By Asher Auel
I’ve noticed recently that students are increasingly using the internet as a key resource when working on homework assignments. In the wake of recent “cut-and-paste” and “contract” plagiarism scandals and an increasingly sophisticated industry devoted to plagiarism commercialization and detection, should we worry about this problem in math courses?
Here are three examples I’ve seen in my own classroom:
- An abstract algebra take-home exam defines the Hilbert matrix then asks a few questions regarding it. A few students type “Hilbert matrix” into Google, find the corresponding Wikipedia page, and then essentially copy the contents from there, notations included. They neither make a reference to the Wikipedia article, nor seem to care that their solutions involve material far removed from the course content.
- A slightly tricky problem on systems of differential equations moves one calculus student to find an on-line set of linear algebra notes where this case is dealt with, albeit in a quirky way. The student reproduces the solution, but makes reference to the notes.
- A few students find a course website from another institution’s calculus course using the same textbook, where a TA has posted solutions to many problems. They more-or-less copy down the posted solutions, making various cosmetic changes in notation.
Here are some lessons I’ve learned from these:
- My mistake was mentioning the term “Hilbert matrix.” Once there’s a keyword available, that keyword will be searched. It’s very difficult (at this moment) to enter an actual matrix into Google. From an academic perspective, the students’ only offense was not citing their source. From a teaching perspective, did they show a mastery of the course content?
- The sought-after material was actually contained in the student’s own textbook. For the modern student, the problem with an old-fashioned textbook is that it’s not text searchable. Hundreds of on-line pages are easier to sift through than hundreds of paper pages. Should the student be punished for not reading the textbook, or receive some credit for learning a new method on his own?
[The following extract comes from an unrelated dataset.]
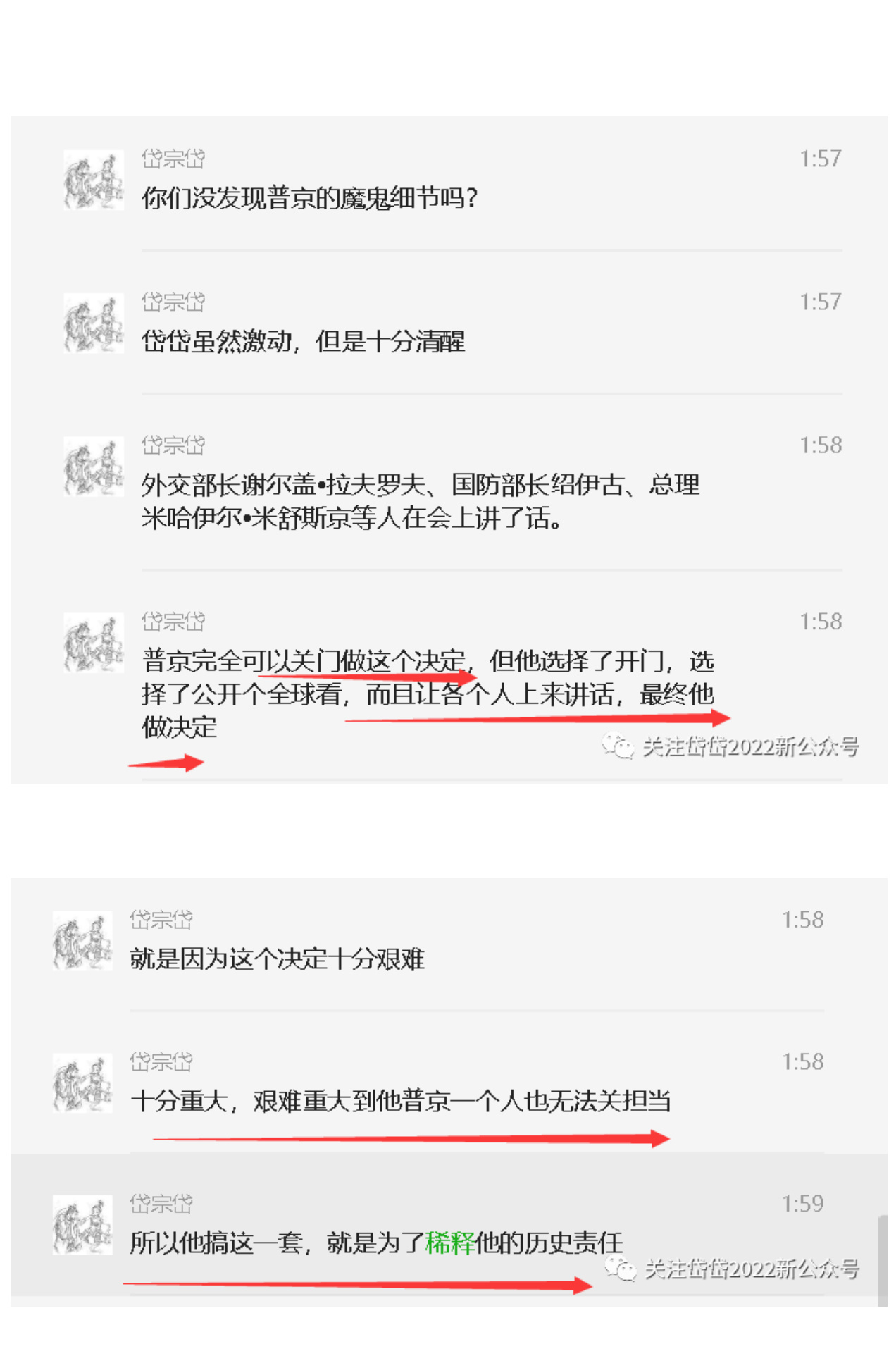Click avatar beside 就是因为这个决定 message

[x=82, y=941]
- There is clear misconduct in this activity. But how would you know that the solutions are from an on-line source? The students may appear to just be copying from each other.
As teachers, while making our own rules and guidelines about on-line resources, we should keep these examples in mind.
One possible rule: no consulting material outside the textbook and notes.
But with our increasingly tech-savvy students – especially after first year calculus – is this really desirable?
An alternative guideline: any material is fair game but you must reference your sources and your solutions must be understandable to the rest of the class (in particular use only the notations and concept from the class).
The key point here is transparency.
Clearly web searching is no substitute for problem solving. Nevertheless, I’ve noticed that seeing material from class appear in the “real world” (i.e. the internet) both encourages and excites students. Might there be a place for modern “digital literacy” considerations in our math courses?